For most Americans, a deal's a deal. Agree with a used-car salesman, for example, to pay him a thousand dollars in exchange for an old clunker, and he will hand you the keys as soon as you hand him the cash.
This basic concept of fair dealing, however, has not been accepted by the people who run some of America's most elite law schools. They believe they have a "right" to force a special deal on U.S. taxpayers. Essentially, it would be framed like this: They take our money, then sue us in federal court hoping liberal judges will let them keep the car, too. In the actual deal the law schools now envision, however, it is not an old car they get to keep after taking our tax dollars -- it is their practice of discriminating against the U.S. military.
The Supreme Court heard arguments this week in the case of Rumsfeld v. Forum for Academic and Institutional Rights. The former, of course, is Secretary of Defense Donald Rumsfeld. The latter is a coalition of law professors and law schools, supported by, among others, Yale and Harvard. The question put to the court: Is Rumsfeld violating the First Amendment free-speech rights of the law schools when he enforces the deal codified in a law called the Solomon Amendment?
The truth is that the Solomon Amendment does not infringe on anyone's free speech rights. It merely helps U.S. military recruiters gain equal access to college and graduate students who might be interested in serving their country.
The late Rep. Jerry Solomon was a conservative Republican from upstate New York who served in the Marines in the early 1950s and later spent 20 years in Congress advocating the cause of U.S. servicemen and women. When Republicans won a congressional majority in 1994, he became chairman of the House Rules Committee.
At the time, liberal administrators and faculty at some universities and law schools were annoyed that liberal Democratic President Bill Clinton had issued his so-called "don't ask, don't tell" policy, leaving intact the federal law regarding homosexuals in the military. Under this law, as U.S. Solicitor General Paul Clement explained in his brief in Rumsfeld, "a person may not serve in the armed forces if he has engaged in homosexual acts, stated that he is a homosexual or married a person of the same sex."
To retaliate against Congress for this law, some schools barred their doors, or restricted access, to military recruiters.
Jerry Solomon then secured passage of his amendment, offering these schools a simple deal: To receive any money from the Defense Department, a school must give military recruiters the same access it gives recruiters from other employers.

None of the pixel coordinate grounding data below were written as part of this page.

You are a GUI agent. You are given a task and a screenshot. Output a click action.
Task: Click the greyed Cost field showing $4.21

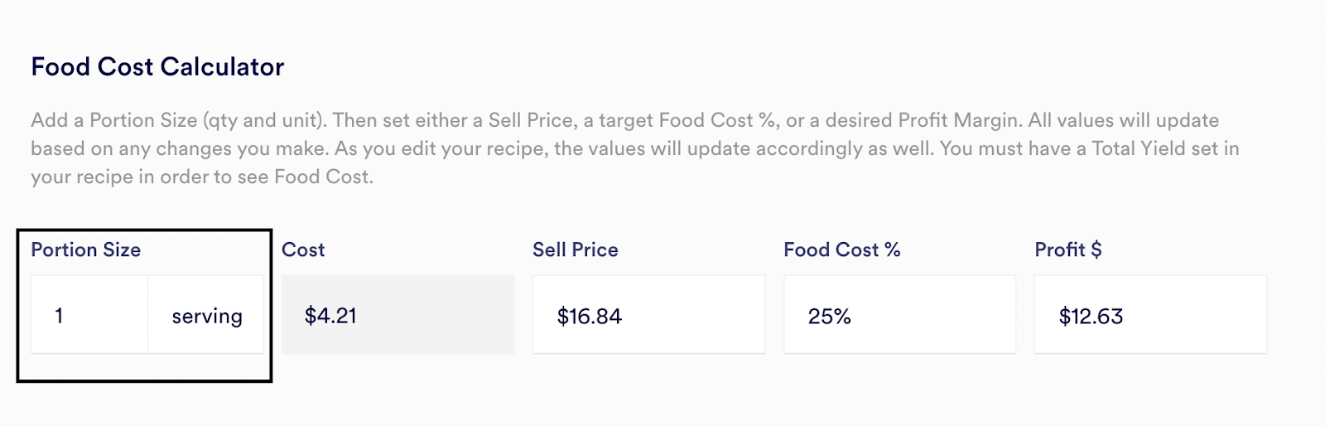coord(398,315)
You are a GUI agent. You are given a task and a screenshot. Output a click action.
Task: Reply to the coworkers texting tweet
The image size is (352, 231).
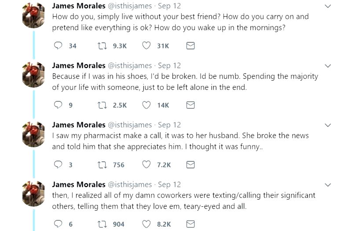58,224
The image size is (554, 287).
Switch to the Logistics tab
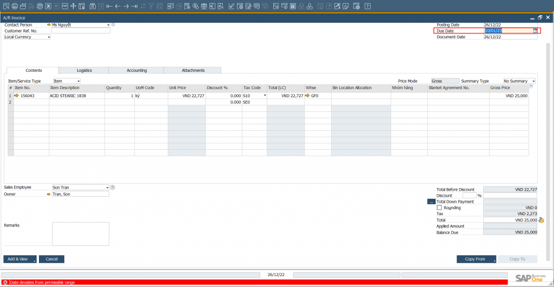(84, 70)
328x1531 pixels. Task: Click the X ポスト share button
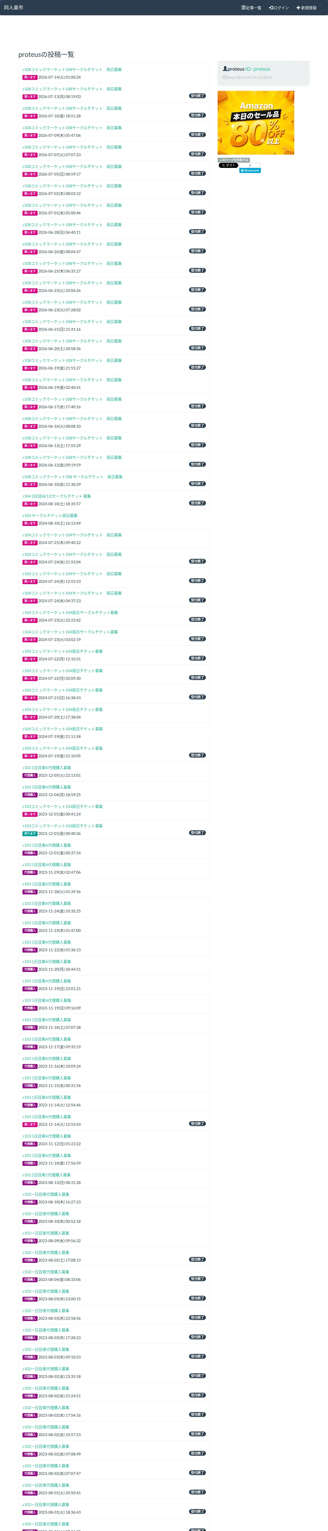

The law was later expanded to include funding from the departments of labor, health and human services, education, transportation and homeland security, and to make clear that if any "sub-element" of a school denied equal access to military recruiters, the entire school would lose access to federal tax dollars.
Solomon's law was firmly based on a principle often touted by liberal professors at the very law schools now claiming it is unconstitutional. This principle is freedom of choice. Schools are free to choose whether to accept U.S. tax dollars in exchange for providing equal access to U.S. military recruiters. They can refuse the tax dollars and the recruiters. But if they take the dollars, they must take the recruiters.
Either way, the schools, their students and their faculty can say whatever they wish about the U.S. military, no matter how uninformed, unjustified or ungrateful it is.
Even when they take the federal money and the military recruiters that come with it, the law schools suing Rumsfeld can still stage demonstrations against military recruiters, plaster their campus walls with anti-military posters, and publish books and legal briefs espousing their distaste for the very institution that other Americans join when they are willing to risk lives to protect the right of even liberal law professors to speak freely.
In the meanwhile, the Supreme Court should remind Harvard, Yale and the other law schools that for them, no less than for car salesmen, a deal's a deal.